# Joining the Beretta Family with my New PX4!!!



## Atticaz (Jul 9, 2011)

I had a Taurus PT 917 CS (a one inch shorter version of the PT 92/Beretta 92) for month or so. It being the stainless edition, it was a very attractive gun. However, I was simply unhappy with it. The gun was sold to me with the barrel shifted, very noticeably, to the left. It continuously shot to the left of POA, no matter how it was shot or who shot it. Besides that, it was too clunky for my taste. Instead of dealing with Taurus' spotty customer service and not having it for what could be months, just to get back a gun I wasn't terribly content with, I took it in to my local Cabela's and sold it. 

Soon I will join the Beretta family. I pick up my new 9MM PX4 model F, in a few days!! I am super excited. I have not had the chance to shoot it yet. None of the shooting ranges had any available. I have held it. I love the feel. It definitely feels more comfortable to hold, versus the 917. The trigger pull and action seems much smoother. 

Can anyone tell me if there are anythings I should know about this pistol, before I pick it up. I am not locked in yet.


----------



## Shipwreck (Jan 26, 2006)

You will love the PX4. Just make sure to clean and oil the gun before your first range trip.

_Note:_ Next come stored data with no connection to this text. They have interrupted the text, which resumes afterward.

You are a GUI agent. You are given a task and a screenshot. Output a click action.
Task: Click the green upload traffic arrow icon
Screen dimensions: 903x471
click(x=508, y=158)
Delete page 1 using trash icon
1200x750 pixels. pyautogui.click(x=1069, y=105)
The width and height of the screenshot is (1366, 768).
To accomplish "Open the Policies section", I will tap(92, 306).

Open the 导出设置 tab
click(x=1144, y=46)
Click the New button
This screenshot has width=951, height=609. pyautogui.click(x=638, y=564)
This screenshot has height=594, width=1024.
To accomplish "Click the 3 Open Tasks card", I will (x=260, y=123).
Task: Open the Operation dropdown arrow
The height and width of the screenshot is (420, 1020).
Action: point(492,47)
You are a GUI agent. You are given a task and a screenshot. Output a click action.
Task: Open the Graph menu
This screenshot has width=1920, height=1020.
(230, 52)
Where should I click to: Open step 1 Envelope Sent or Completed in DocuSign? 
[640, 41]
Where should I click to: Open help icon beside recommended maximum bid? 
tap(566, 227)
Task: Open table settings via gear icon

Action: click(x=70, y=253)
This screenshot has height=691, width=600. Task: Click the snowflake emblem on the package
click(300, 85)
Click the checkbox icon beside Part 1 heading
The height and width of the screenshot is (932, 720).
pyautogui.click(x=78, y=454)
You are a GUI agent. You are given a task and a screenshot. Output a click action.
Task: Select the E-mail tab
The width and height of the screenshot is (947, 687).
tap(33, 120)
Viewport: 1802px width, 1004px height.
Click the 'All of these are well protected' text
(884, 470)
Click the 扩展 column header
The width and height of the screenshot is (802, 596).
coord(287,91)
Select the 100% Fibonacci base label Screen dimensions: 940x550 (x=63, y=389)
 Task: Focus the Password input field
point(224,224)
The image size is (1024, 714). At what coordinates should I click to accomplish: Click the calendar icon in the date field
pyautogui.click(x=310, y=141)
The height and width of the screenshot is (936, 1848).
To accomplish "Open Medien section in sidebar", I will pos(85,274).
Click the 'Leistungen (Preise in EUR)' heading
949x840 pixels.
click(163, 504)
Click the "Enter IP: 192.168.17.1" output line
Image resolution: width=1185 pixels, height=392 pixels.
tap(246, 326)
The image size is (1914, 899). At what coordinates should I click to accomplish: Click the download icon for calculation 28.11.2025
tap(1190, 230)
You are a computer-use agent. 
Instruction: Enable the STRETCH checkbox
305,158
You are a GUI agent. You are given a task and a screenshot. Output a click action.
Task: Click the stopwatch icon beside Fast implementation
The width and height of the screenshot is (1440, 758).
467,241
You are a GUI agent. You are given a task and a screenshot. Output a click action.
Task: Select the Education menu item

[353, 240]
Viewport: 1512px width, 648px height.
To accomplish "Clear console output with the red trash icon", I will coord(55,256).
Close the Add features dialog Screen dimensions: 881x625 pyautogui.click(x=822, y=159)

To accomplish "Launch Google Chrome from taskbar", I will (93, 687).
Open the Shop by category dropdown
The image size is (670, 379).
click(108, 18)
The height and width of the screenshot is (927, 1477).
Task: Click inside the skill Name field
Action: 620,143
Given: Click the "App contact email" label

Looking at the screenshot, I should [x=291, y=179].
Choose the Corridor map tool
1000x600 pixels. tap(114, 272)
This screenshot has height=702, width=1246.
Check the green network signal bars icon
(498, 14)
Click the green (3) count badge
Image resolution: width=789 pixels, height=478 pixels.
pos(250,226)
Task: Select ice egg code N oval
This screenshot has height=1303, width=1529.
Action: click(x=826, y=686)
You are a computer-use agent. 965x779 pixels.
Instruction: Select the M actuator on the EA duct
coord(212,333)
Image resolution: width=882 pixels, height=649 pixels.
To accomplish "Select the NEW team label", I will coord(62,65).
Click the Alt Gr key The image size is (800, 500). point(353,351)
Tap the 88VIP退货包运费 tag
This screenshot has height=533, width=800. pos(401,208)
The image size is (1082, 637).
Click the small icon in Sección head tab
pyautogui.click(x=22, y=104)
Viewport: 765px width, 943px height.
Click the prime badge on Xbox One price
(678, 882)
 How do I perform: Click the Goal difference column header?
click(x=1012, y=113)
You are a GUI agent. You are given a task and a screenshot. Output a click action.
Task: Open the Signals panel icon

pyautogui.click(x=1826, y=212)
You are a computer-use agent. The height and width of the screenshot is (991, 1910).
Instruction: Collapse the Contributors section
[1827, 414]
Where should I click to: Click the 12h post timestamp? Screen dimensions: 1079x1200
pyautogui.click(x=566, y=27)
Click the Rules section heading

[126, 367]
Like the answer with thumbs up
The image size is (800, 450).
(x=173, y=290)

Also, for some reason, every PX4 9mm mag I have gotten NEW - the follower seems to stick the first time ya load it, unless you disassemble the mag and just wipe down the inside of it. Reassemble, and it doesn't happen. I just use an old wrap that I keep in my range bag. I don't ad any oil other than what's built up on the rag over years


----------



## denner (Jun 3, 2011)

The only problem I see is that you will become too attached to it and want to shoot it every time you get the chance.


----------



## Atticaz (Jul 9, 2011)

@ALL: NICE!! Thanks guys. 

@Shipwreck: Aren't the mags the sam as the 92 mags?


----------



## denner (Jun 3, 2011)

No, the PX4 mags are not interchangeable with the 92 mags and vis-versa, however, all PX4 mags will interchange with the three models in that caliber, except of course the 13 round subcompact mag won't fit the compact or fullsize models..


----------



## Atticaz (Jul 9, 2011)

denner said:


> No, the PX4 mags are not interchangeable with the 92 mags and vis-versa, however, all PX4 mags will interchange with the three models in that caliber, except of course the 13 round subcompact mag won't fit the compact or fullsize models..


Ah. Ok. Thanks again.


----------



## Shipwreck (Jan 26, 2006)

Correct - the mags are different. PX4 mags won't even insert all the way into a 92


----------



## Atticaz (Jul 9, 2011)

Well, I do have a mag left over from my Taurus PT 917. It has the release more forward than the Beretta 92. I get two mags with the PX4. But, I am going try that one out. I'll give you all and update as to of it works or not. it probably won't. But, hey. If I an save some $$'s, that would rock.


----------



## Shipwreck (Jan 26, 2006)

I can promise you that it will not.


----------



## Atticaz (Jul 9, 2011)

Just got home with my new PX4! I'm so excited. Can't wait to get her out to the range!! 

You were correct. No chance at all for a fit. It's all good though. It came with two 17 round mags. Plus, I am sending in the forms for the free PX4 holster.


----------



## BerettaPX4sub9mm (Aug 14, 2011)

What is this about a free PX4 holster? from who? I just brought a PX4 I want free holster


----------